Kutipan Dokumen →
----------------------------------------
JAKARTA (voa-islam.com)--Anggota komisi XI DPR RI dari fraksi PKS, Anis Byarwati menyoroti beberapa hal terkait kinerja Otoritas Jasa Keuangan (OJK) dalam Rapat Kerja Komisi XI DPR RI dengan OJK di Jakarta, 1 Oktober 2020. Rapat kerja dengan topik Laporan Kinerja OJK Semester I tahun 2020 ini, dilakukan secara virtual.
Hal pertama yang disoroti Anis, terkait dengan peraturan dan surat edaran yang telah dikeluarkan OJK sepanjang pandemic Covid 19 dan implikasinya terhadap sector jasa keuangan. Sepanjang semester I, OJK dalam mengatur, mengawasi dan melindungi sektor jasa keuangan, telah menerbitkan 40 Peraturan OJK dan 9 surat edaran OJK untuk menjaga aspek prudential dan untuk mengatasi dampak pandemi covid-19.
“Implikasi peraturan tersebut terhadap sektor jasa keuangan dan seberapa besar tingkat efektivitas peraturan tersebut, perlu di evaluasi oleh OJK,” kata Anis.
----------------------------------------
Data Sumber →
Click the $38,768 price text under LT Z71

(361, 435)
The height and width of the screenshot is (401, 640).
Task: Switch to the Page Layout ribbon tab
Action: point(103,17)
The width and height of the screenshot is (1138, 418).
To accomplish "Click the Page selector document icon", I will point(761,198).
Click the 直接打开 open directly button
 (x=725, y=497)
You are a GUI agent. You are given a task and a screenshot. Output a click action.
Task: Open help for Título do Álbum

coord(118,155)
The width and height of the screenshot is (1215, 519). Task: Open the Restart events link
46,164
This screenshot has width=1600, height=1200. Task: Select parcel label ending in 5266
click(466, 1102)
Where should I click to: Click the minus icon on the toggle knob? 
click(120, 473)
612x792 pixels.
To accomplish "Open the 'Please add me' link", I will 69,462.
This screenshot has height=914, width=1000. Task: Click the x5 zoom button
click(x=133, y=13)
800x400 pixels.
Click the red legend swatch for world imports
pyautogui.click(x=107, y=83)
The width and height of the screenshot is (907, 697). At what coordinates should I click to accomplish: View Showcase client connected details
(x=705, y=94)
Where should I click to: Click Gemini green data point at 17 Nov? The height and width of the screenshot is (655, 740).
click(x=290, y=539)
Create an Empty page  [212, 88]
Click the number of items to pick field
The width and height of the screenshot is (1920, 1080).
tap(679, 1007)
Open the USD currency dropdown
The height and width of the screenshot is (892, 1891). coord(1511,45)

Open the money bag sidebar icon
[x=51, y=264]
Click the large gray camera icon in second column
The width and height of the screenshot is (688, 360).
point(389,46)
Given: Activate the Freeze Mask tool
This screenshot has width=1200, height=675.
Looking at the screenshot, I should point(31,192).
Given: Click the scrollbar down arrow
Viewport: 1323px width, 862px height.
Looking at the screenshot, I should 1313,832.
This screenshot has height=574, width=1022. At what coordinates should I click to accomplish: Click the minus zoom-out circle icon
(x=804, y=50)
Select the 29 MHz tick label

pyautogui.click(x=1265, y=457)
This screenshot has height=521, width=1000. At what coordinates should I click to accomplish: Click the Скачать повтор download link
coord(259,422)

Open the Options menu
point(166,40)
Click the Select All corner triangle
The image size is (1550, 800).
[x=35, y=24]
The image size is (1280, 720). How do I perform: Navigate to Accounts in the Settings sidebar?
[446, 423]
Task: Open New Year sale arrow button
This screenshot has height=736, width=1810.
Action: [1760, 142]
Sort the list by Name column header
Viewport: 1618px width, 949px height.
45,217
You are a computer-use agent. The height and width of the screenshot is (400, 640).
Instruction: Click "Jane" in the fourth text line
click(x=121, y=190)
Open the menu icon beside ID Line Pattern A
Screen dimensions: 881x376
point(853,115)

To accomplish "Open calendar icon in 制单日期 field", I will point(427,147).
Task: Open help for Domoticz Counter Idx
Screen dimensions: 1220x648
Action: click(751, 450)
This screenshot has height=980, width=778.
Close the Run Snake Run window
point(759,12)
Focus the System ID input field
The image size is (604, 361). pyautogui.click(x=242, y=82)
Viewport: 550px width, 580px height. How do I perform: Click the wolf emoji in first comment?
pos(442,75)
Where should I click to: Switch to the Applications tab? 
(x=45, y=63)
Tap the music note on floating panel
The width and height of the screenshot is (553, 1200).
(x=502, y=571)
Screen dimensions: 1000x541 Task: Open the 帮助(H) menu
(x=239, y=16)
----------------------------------------
Petunjuk Tugas A →
Jawablah pertanyaan berikut berdasarkan kutipan dokumen tentang rapat kerja Komisi XI DPR RI dengan OJK:
(i) Pada tanggal berapa rapat kerja tersebut berlangsung?
(ii) Berapa jumlah surat edaran yang diterbitkan OJK sepanjang semester I?
(iii) Menurut Anis, apa yang perlu dievaluasi oleh OJK?
Petunjuk Tugas B → Lanjutkan berita tentang sorotan Anis Byarwati terhadap kinerja OJK, mulai dari kalimat sesudah kalimat terakhir dalam kutipan dokumen.

Kolom Jawaban A →
(i) Rapat kerja itu berlangsung pada 1 Oktober 2020.
(ii) OJK menerbitkan 9 surat edaran.
(iii) Menurut Anis, OJK perlu mengevaluasi implikasi peraturan tersebut terhadap sektor jasa keuangan dan seberapa besar tingkat efektivitasnya.

Kolom Jawaban B →
Legislator PKS dari dapil Jakarta Timur ini secara khusus menyoroti tentang permasalahan pada sektor asuransi yang telah berlangsung dari tahun sebelumnya. Anis mengatakan “Pada kenyataannya, masalah gagal bayar ini adalah ‘gunung es’,”tegasnya. Pada semester I tahun 2020 menjadi “gong” atas terungkapnya banyak sekali masalah lain -seperti investasi- serta melibatkan banyak sekali perusahaan asuransi yang mengalami masalah serupa.
“Disini terlihat bahwa peran OJK sebagai pengawas industri asuransi sangat lemah,” tambah Anis. Ia melanjutkan, laporan periodik yang disampaikan memiliki nilai akuntabilitas yang buruk, kemampuan OJK dari sisi tugas pengawasan menjadi tidak kredibel. “Ke depan, OJK perlu merancang perbaikan sistem pengawasan asuransi. Termasuk meninjau kembali, apakah banyaknya sektor keuangan yang menjadi objek pengawasan OJK menjadi salah satu faktor tidak optimalnya kerja-kerja OJK,” ujarnya memberi saran.
Politisi senior PKS ini juga mengingatkan bahwa dalam menjalankan fungsinya sebagai pengawas sektor perbankan, setidaknya ada tiga hal yang perlu menjadi perhatian OJK. Pertama, kecepatan penanganan Kesehatan perbankan. Kedua, kelembagaan dan koordinasi dengan badan/lembaga lain yang terkait dengan sektor perbankan.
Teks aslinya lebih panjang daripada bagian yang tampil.